The ‘Good life’, which is the goal of existence in Plato’s work, requires goodness, which requires knowledge, which requires understanding, which requires philosophy. Philosophers, through their examination of life and knowledge, value justice in itself, and then will benefit from its consequences. Pleasure is not the aim of life, and in a sense the question of justice or injustice judged by consequences imposes a false teleology onto a question of ‘the right way to live’. The activities and attitudes of a man with a just soul will, for Plato, inevitably produce a profitable life – for a profitable life, by definition, is the life of a just man. This apparently circular proof relies on our acceptance of Plato’s view of the ‘just man’. The entire result lies within the state of the agent, and to what extent his reason is able to maintain harmony over his constituent psychic parts, just as the internal unity of the city depends on the Guardians ability to maintain it. It therefore appears by Plato’s reasoning that only one who is a philosopher can attain the necessary justness of soul to live in such a state, and this, he stresses, must be constantly worked on and developed. Unjust people, irrespective of their actions, are dominated by desires that cannot produce a truly unified soul. A city without guardians is a city in chaos, as Plato’s pseudo-historical examples of the degeneration of cities are intended to show. Therefore, his city analogy may have a ‘realistic’ political point to make about how it is more important to impart reason (from philosophers, who are just) onto unjust people, than it is to let people ‘choose for themselves’. The disordered state of their souls means that their actions are perennially unjust, (Socrates even speaks of the “civil war of the soul”) and only the authoritarian state of the city can make them just.

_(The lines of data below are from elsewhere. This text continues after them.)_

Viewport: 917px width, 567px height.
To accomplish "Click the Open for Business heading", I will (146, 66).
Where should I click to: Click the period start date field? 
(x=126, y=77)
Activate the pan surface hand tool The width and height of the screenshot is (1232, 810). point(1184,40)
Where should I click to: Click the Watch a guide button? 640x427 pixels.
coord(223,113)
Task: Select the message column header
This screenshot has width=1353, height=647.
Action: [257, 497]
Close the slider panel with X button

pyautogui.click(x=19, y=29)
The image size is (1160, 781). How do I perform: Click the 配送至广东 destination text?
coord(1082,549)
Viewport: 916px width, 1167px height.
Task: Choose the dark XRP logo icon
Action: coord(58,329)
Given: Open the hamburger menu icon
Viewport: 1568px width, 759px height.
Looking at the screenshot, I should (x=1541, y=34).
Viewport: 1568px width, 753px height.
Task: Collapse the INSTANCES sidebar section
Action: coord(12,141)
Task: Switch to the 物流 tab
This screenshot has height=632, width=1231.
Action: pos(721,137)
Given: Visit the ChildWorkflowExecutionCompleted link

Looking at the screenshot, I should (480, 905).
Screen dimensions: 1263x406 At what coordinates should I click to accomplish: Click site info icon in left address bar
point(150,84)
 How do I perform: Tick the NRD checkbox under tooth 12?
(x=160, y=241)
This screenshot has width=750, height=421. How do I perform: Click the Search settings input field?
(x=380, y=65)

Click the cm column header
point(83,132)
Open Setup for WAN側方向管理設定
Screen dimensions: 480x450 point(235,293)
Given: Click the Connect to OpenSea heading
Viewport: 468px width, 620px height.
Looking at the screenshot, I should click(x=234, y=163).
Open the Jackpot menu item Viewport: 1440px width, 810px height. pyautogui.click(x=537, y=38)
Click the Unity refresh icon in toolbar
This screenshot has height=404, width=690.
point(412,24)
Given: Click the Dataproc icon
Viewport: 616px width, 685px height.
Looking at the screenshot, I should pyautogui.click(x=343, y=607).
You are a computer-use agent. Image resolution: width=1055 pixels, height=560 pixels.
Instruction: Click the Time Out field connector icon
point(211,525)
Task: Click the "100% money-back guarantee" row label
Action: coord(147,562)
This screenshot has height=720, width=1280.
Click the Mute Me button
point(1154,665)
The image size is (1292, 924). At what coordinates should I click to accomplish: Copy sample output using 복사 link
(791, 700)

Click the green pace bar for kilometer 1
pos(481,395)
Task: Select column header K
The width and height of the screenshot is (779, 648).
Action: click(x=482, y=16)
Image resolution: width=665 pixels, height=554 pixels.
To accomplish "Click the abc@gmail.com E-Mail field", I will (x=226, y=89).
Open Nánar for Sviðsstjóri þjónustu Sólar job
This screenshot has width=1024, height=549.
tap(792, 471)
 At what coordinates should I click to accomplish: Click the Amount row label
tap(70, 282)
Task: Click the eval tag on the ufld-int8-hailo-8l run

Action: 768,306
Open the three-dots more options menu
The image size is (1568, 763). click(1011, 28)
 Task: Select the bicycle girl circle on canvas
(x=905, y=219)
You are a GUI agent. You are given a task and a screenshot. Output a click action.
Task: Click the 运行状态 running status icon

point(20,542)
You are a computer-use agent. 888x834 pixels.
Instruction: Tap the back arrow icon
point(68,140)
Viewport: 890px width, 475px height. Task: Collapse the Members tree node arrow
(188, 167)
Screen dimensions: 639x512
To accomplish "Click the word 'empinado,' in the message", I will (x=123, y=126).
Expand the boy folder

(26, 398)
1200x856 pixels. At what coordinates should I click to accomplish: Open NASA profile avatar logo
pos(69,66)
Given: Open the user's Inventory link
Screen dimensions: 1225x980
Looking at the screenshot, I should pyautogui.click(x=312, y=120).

It is then rather unclear whether Plato has re-defined the terms of Thracymachus’ challenge to the extent that he is no longer answering the same question. Thracymahcus implores him to show “…what effect for good or ill each exerts on the person who has it [justice], simply by itself”. A definition of justice was implicit in the question, but the formulation of a radically new theory of justice itself was not anticipated. Justice, in the form Plato presents it, is unquestionably more profitable than injustice, but the assumptions about the construction of the soul and the appropriateness of the city-soul metaphor must be accepted first. Indeed, Socrates almost says this himself:
The point is that everyone thinks the rewards of injustice outweigh those of justice – and they’re right, according to the proponent of this view.
Those who subscribe to “this view” of justice need to be radically re-educated, aggressively if we take the city-soul analogy as evidence, to regard justice as intrinsically valuable. Only then can justice be said to be more profitable than injustice.